» **SUPPLIED TEXT**
Fit Chick Unbelievable Knockers
Earlier in 2003 this T-shirt (Fit Chick Unbelievable Knockers) became one of the best-selling items ever for the British high street fashion store French Connection. Like French Connection’s generic T-shirt ‘fcuk me’ and the World Cup inspired bestseller, ‘fcuk football’ it was a huge success. It could be seen everywhere, emblazoned across the chests of girls and young women, and competing on the street, in the club and on the tube with other similar T-shirts declaring their wearer a ‘babe ‘or ‘porn star’ or ‘up for it’, or giving instructions to ‘touch me’ or ‘squeeze here’. Even my own university, the London School of Economics, got in on the act, producing a T-shirt designed — I guess — to connote a combination of beauty and brains, sexiness and sophistication: ‘LSE BABE’.
What struck me forcibly about the ‘fit chick unbelievable knockers’ T-shirt was not just what a sexualized self-presentation it offers, but also how alienated and objectified its terms are. A generation ago many women were struggling and fighting not to be portrayed in this objectified manner, not to be reduced to the size of their breasts, or to be consumed only as sexual objects, and yet today young women are actually paying good money (and these T-shirts are not cheap, they cost £20/$30 a time) to present themselves in this way.
What is going on here? I want to argue that these T-shirts represent just one highly visible example of a shift that has been going on across popular culture for several years — the knowing and deliberate re-sexualisation and re-commodification of women’s bodies, and men’s too — in the wake of feminist critiques that neutralized at least the more overt examples of objectification of women’s bodies. As I travel to work in London by bus and tube every day I am greeted by a ‘breast count’ that far exceeds that which exercised feminists in the 1970s, and, while they daubed angry graffiti or protest stickers on the offending adverts, today such representations are almost entirely normalized (or, indeed, as I have discussed elsewhere, potential critiques are ‘ironically incorporated’ into the advertisements themselves).

» **PROVIDED DATA**

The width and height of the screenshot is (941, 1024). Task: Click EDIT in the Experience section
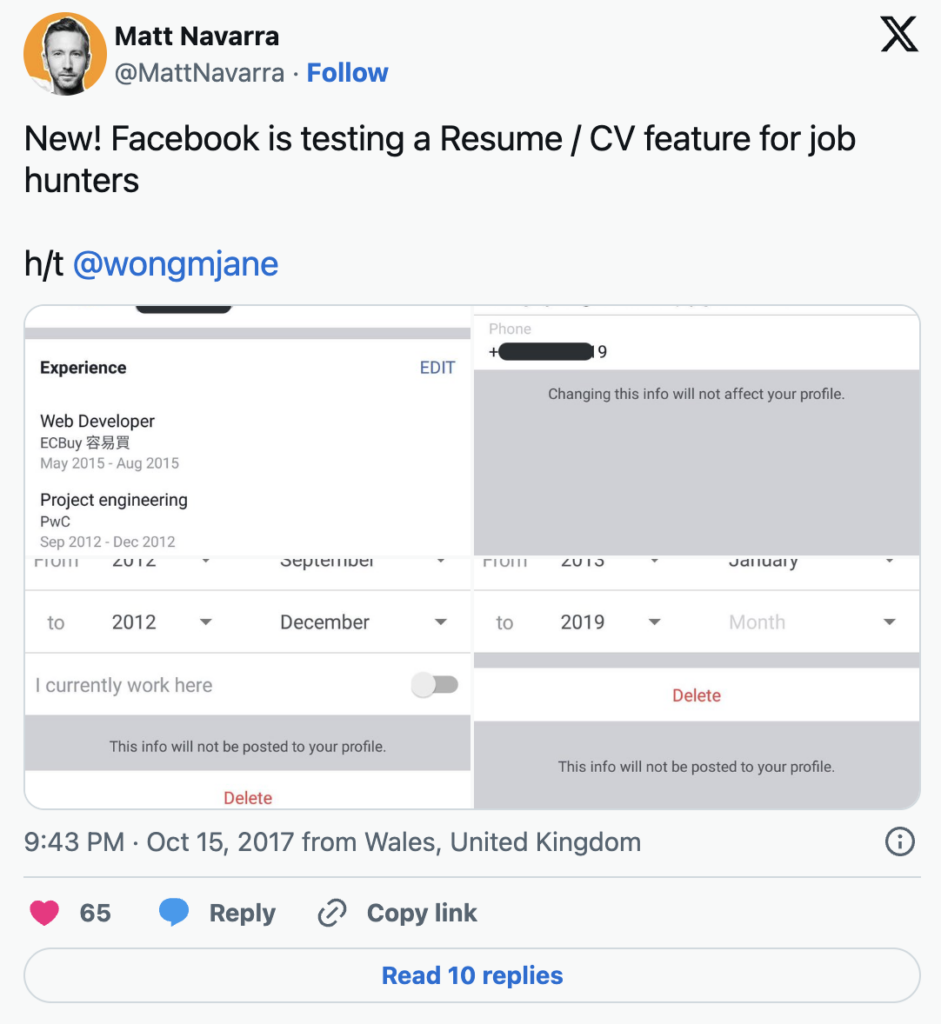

» **TASKS TO COMPLETE**
1. Echo the passage on the slogan T-shirts, reproducing everything from "What struck me" down to "in this way." without alteration.
2. Using the passage on the slogan T-shirts, answer the following questions:
(a) Which fashion store sold the T-shirt that became one of its best-selling items in 2003?
(b) What does the author give as the price of these T-shirts?
(c) By what means does the author travel to work in London?

» **RESPONSES TO THE TASKS**
1.
What struck me forcibly about the ‘fit chick unbelievable knockers’ T-shirt was not just what a sexualized self-presentation it offers, but also how alienated and objectified its terms are. A generation ago many women were struggling and fighting not to be portrayed in this objectified manner, not to be reduced to the size of their breasts, or to be consumed only as sexual objects, and yet today young women are actually paying good money (and these T-shirts are not cheap, they cost £20/$30 a time) to present themselves in this way.

2.
(a) French Connection.
(b) £20/$30 a time.
(c) By bus and tube.